A common issue of modelling trust is the presence of uncertainty, which arises
in scenarios where there is either lack of adequate information or variability in
an agent's level of trustworthiness. In order to represent uncertainty, possibility
distributions are used to model trust of the agents.
Keywords: Possibility theory, Uncertainty, Trust, Multi-agent systems.
1
Introduction
Social networking sites have become the preferred venue for social interactions. Despite
the fact that social networks are ubiquitous on the Internet, only few websites exploit
the potential of combining user communities and online marketplaces. The reason is
that users do not know which other users to trust, which makes them suspicious of
engaging in online business, in particular if many unknown other parties are involved.

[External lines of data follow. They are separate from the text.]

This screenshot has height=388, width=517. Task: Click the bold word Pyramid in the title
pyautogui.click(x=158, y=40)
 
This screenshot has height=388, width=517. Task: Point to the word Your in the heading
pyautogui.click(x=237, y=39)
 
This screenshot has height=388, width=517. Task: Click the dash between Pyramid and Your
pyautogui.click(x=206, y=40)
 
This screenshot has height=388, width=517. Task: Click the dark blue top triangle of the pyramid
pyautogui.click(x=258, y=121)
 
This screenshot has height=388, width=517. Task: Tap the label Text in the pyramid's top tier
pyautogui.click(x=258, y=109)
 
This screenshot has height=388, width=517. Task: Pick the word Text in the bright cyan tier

This situation, however, can be alleviated by developing trust metrics such that a user
can assess and identify trustworthy users. In the present study, we focus on developing
a trust metric for estimating the trust of a target agent, who is unknown, through the
information acquired from a group of advisor agents who had direct experience with
the target agent, subject to possible trust uncertainty.
Each entity in a social network can be represented as an agent who is interacting
with its network of trustees, which we refer to as advisors, where each advisor agent
in turn is in interaction with an agent of interest, which we refer to as a target agent.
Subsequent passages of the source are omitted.